* PROVIDED ENTRIES
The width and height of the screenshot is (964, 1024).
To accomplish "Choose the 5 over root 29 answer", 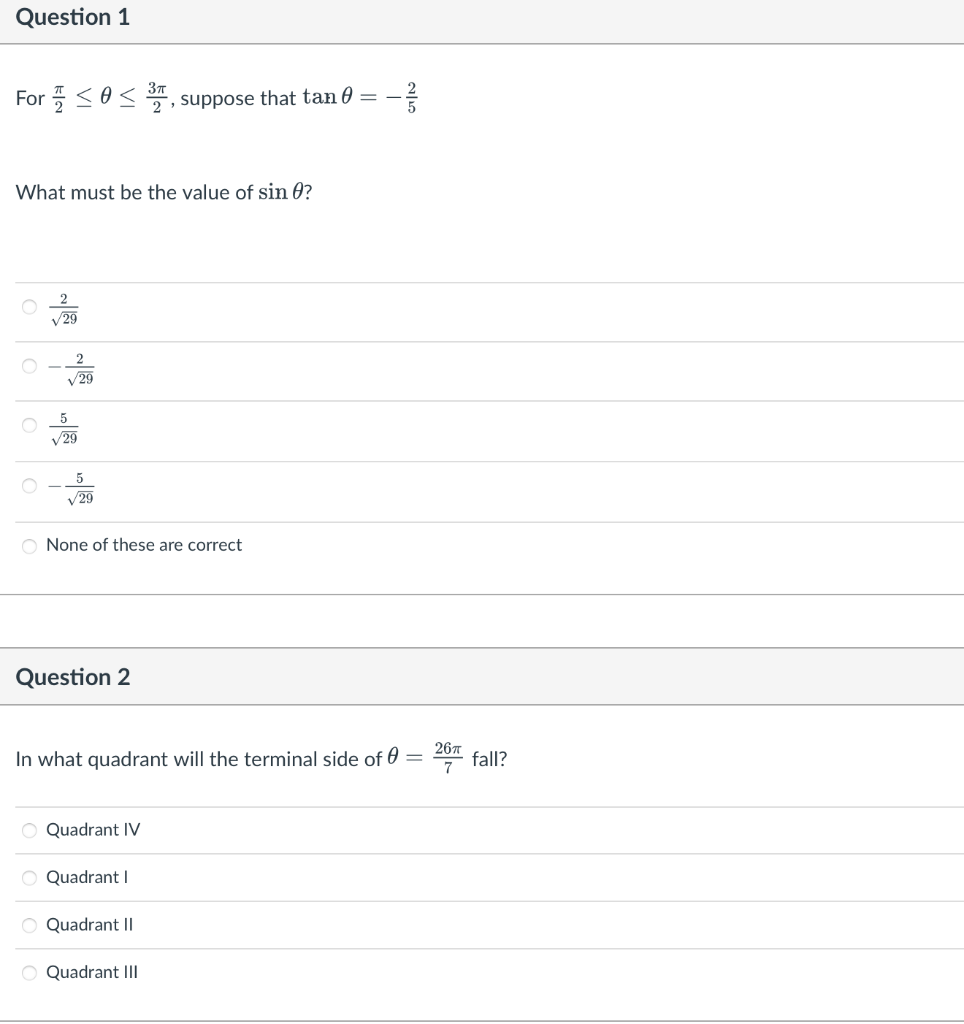I will tap(29, 425).
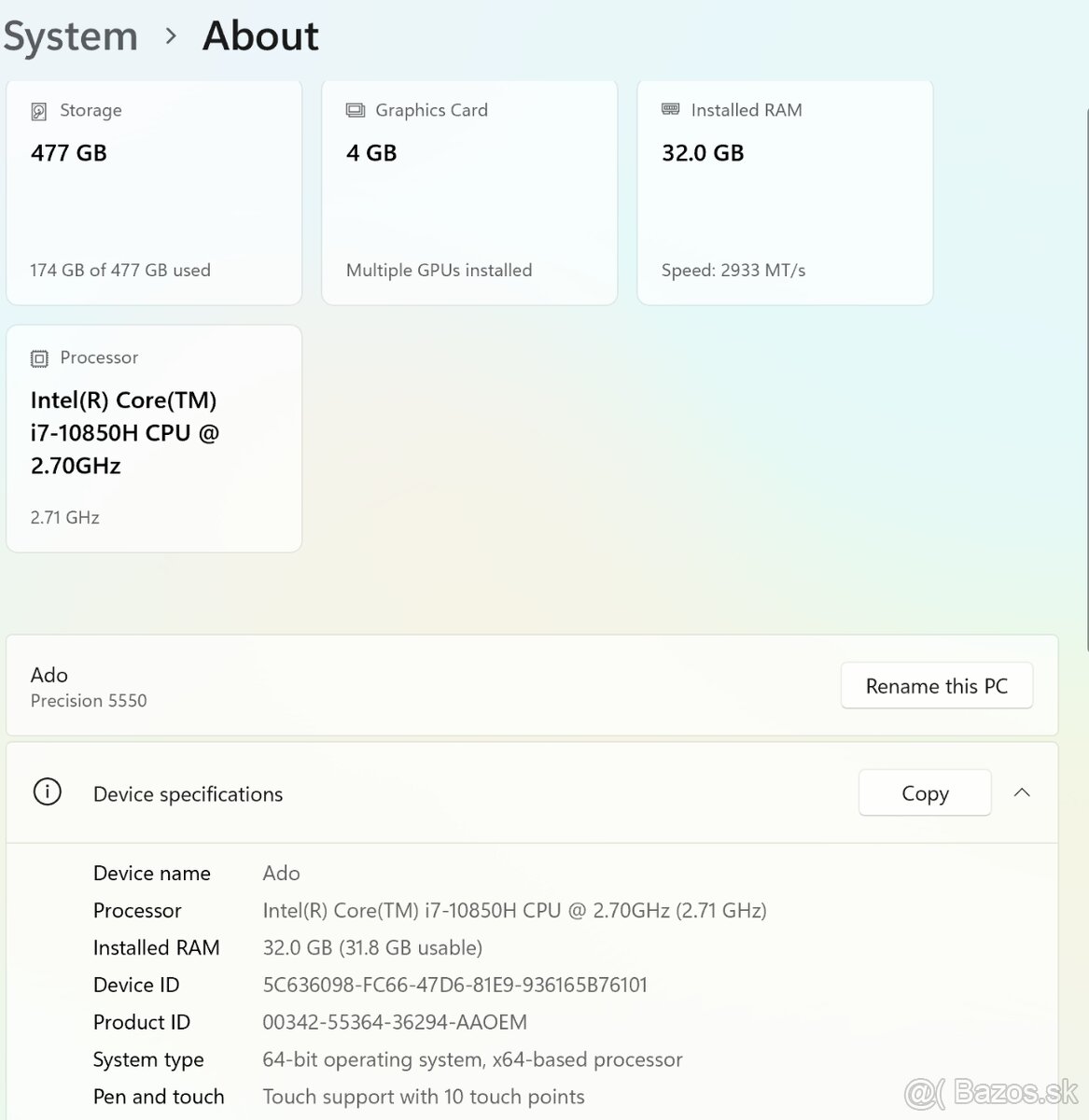
Task: Select the 4 GB graphics memory value
Action: (x=371, y=153)
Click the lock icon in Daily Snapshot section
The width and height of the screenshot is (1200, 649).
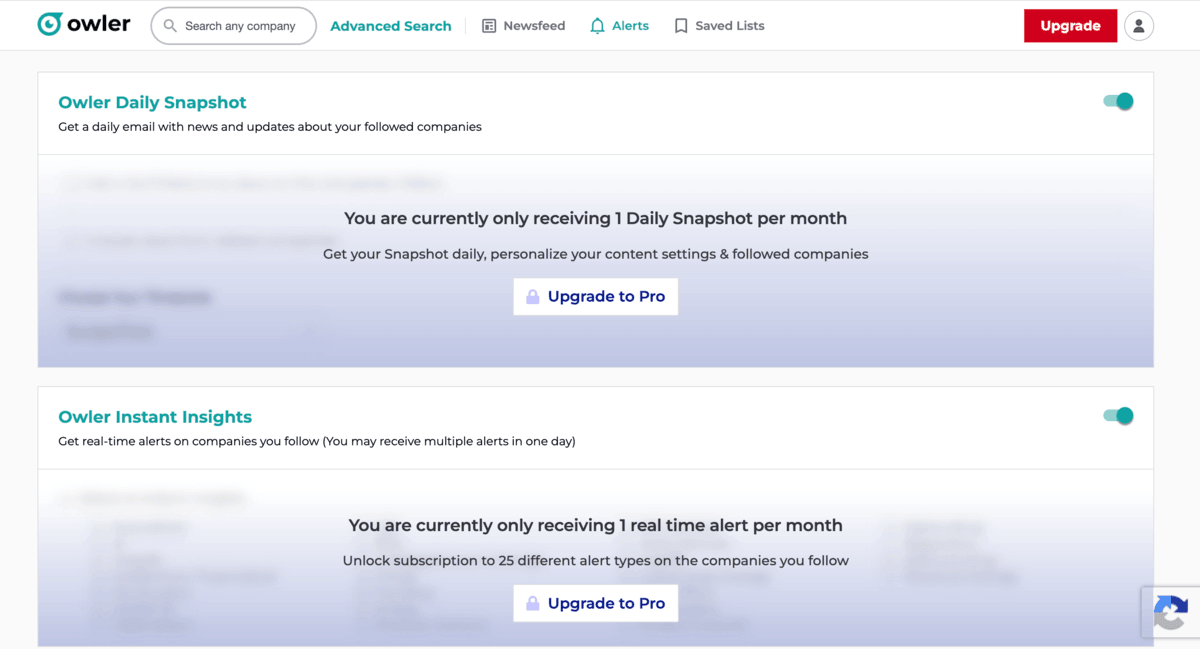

* TRY IT
Show the lines of the entries that include the string "width", copying each in full.

* SOLVED EXERCISE
The width and height of the screenshot is (964, 1024).
The width and height of the screenshot is (1200, 649).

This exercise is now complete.